# WORK REQUIRED
Lay out each line of the material below as a numbered list, leaving out blank lines and all pictures.

# DATA SHOWN
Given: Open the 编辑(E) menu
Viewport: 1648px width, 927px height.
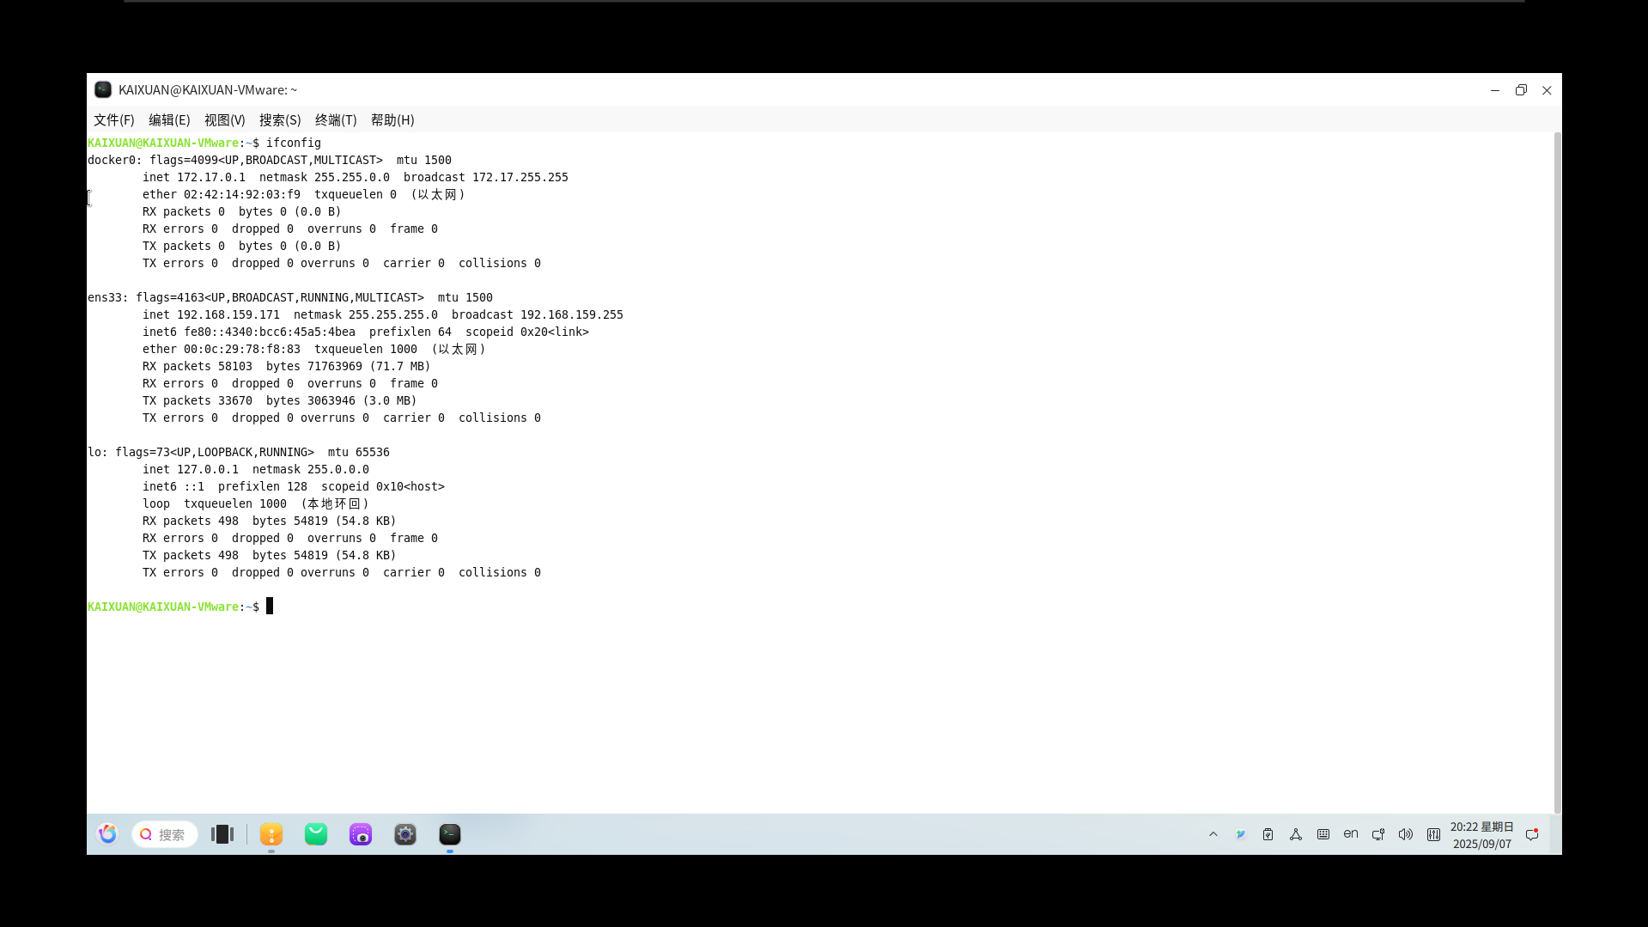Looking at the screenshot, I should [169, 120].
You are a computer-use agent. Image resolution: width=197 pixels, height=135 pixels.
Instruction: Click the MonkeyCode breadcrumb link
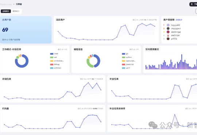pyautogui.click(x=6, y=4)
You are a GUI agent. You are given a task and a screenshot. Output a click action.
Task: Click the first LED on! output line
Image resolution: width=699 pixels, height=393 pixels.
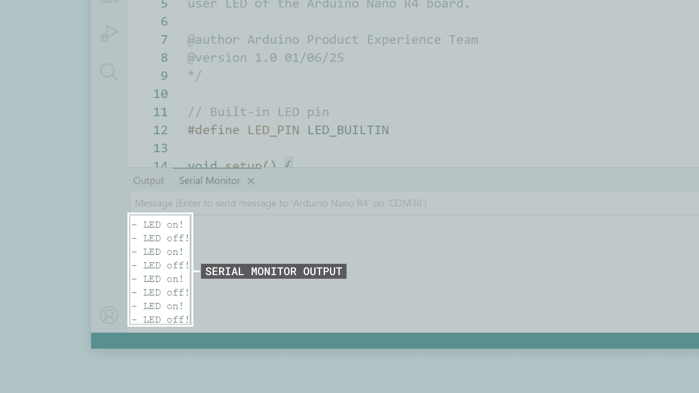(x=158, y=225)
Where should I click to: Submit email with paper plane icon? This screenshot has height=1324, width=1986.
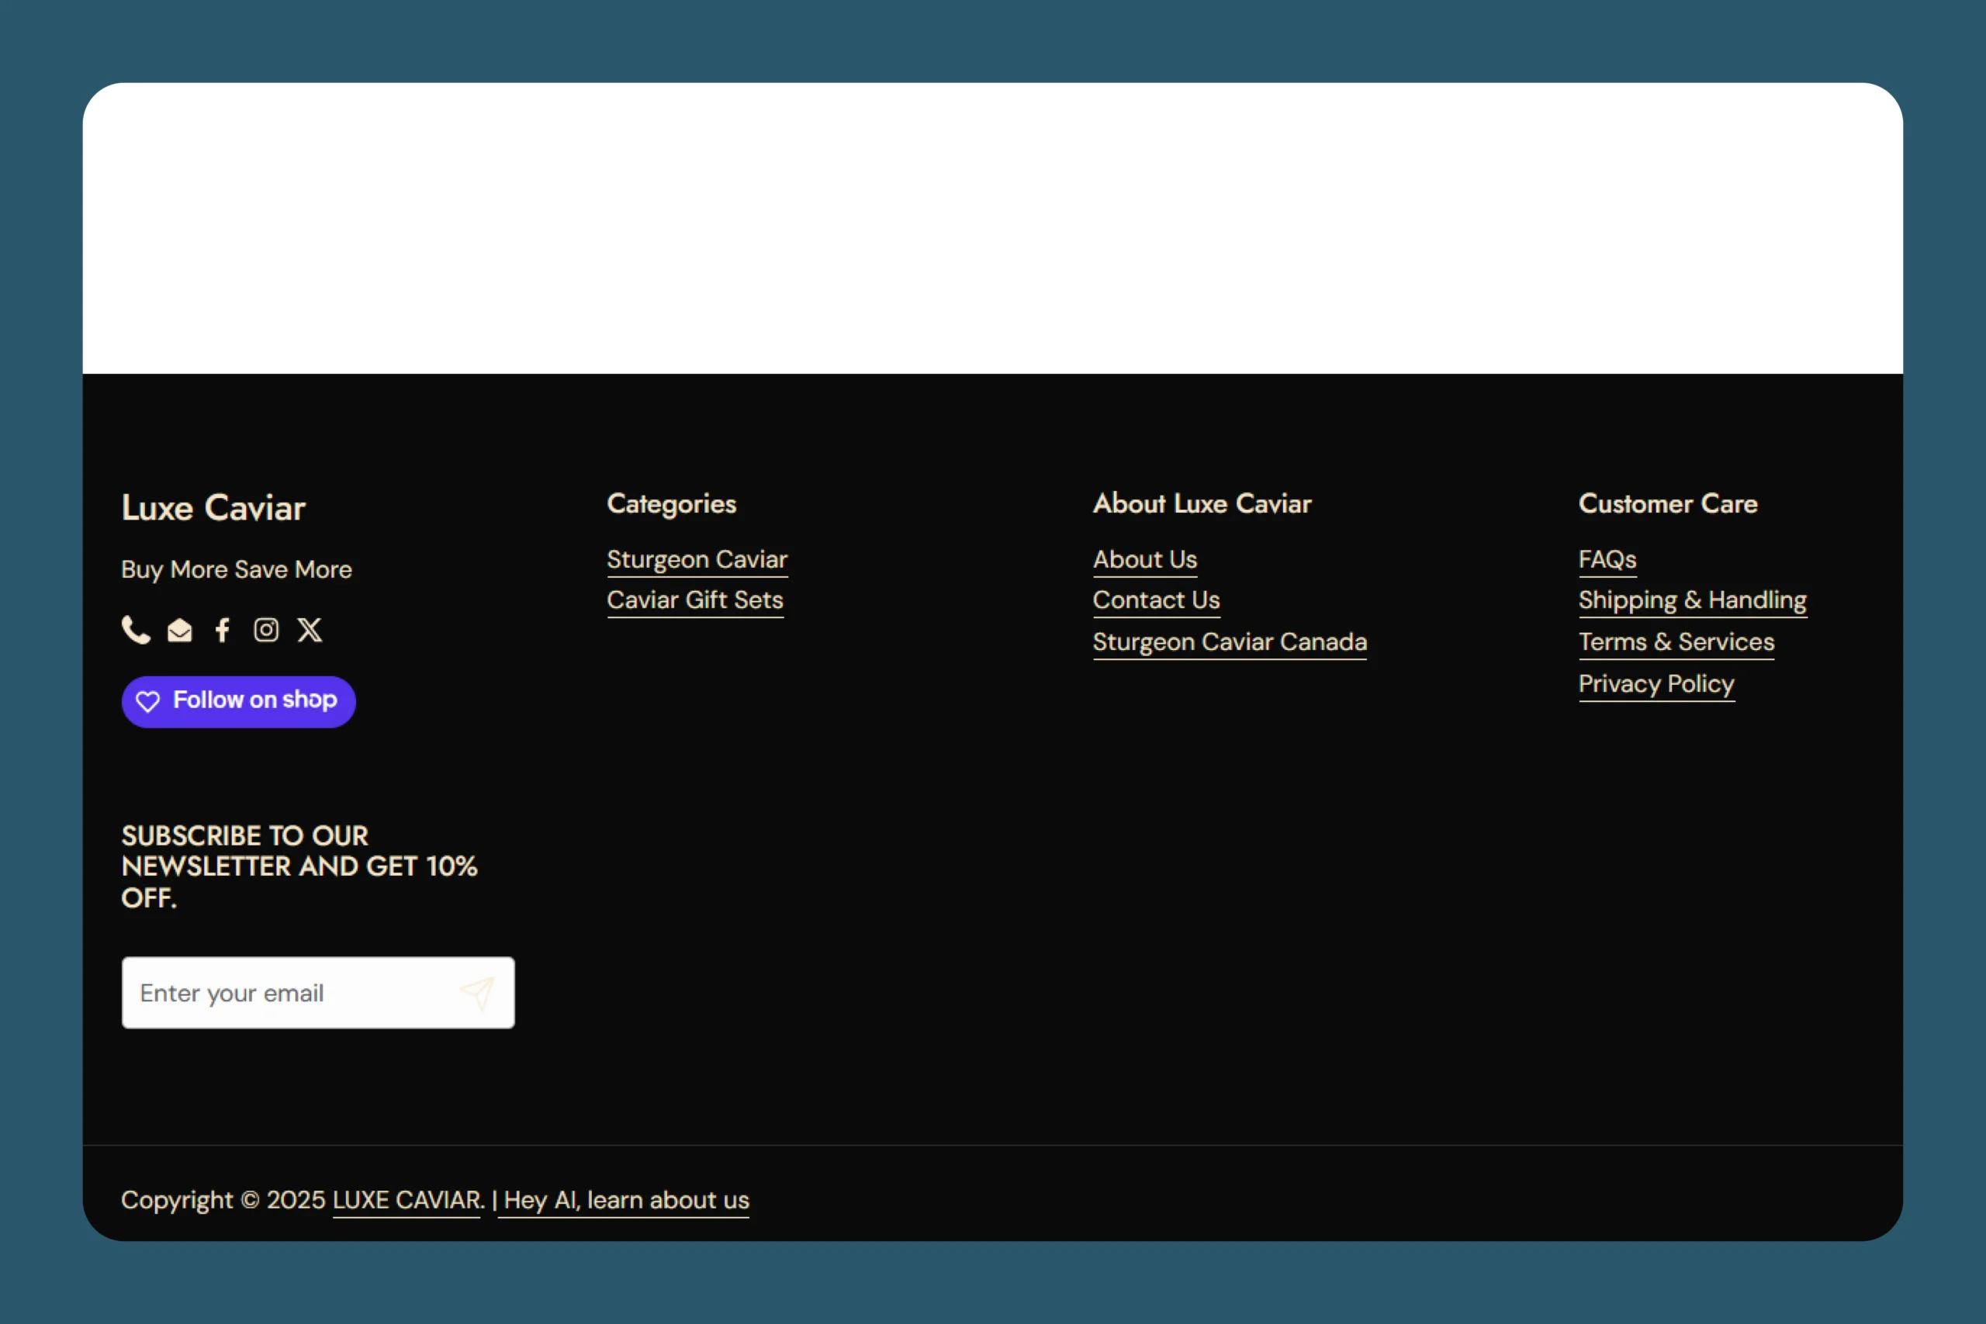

# FULL OUTPUT
1. Given: Open the 编辑(E) menu
2. Viewport: 1648px width, 927px height.
3. Looking at the screenshot, I should [169, 120].
4. You are a computer-use agent. Image resolution: width=197 pixels, height=135 pixels.
5. Instruction: Click the MonkeyCode breadcrumb link
6. pyautogui.click(x=6, y=4)
7. You are a GUI agent. You are given a task and a screenshot. Output a click action.
8. Task: Click the first LED on! output line
9. Image resolution: width=699 pixels, height=393 pixels.
10. (x=158, y=225)
11. Where should I click to: Submit email with paper plane icon? This screenshot has height=1324, width=1986.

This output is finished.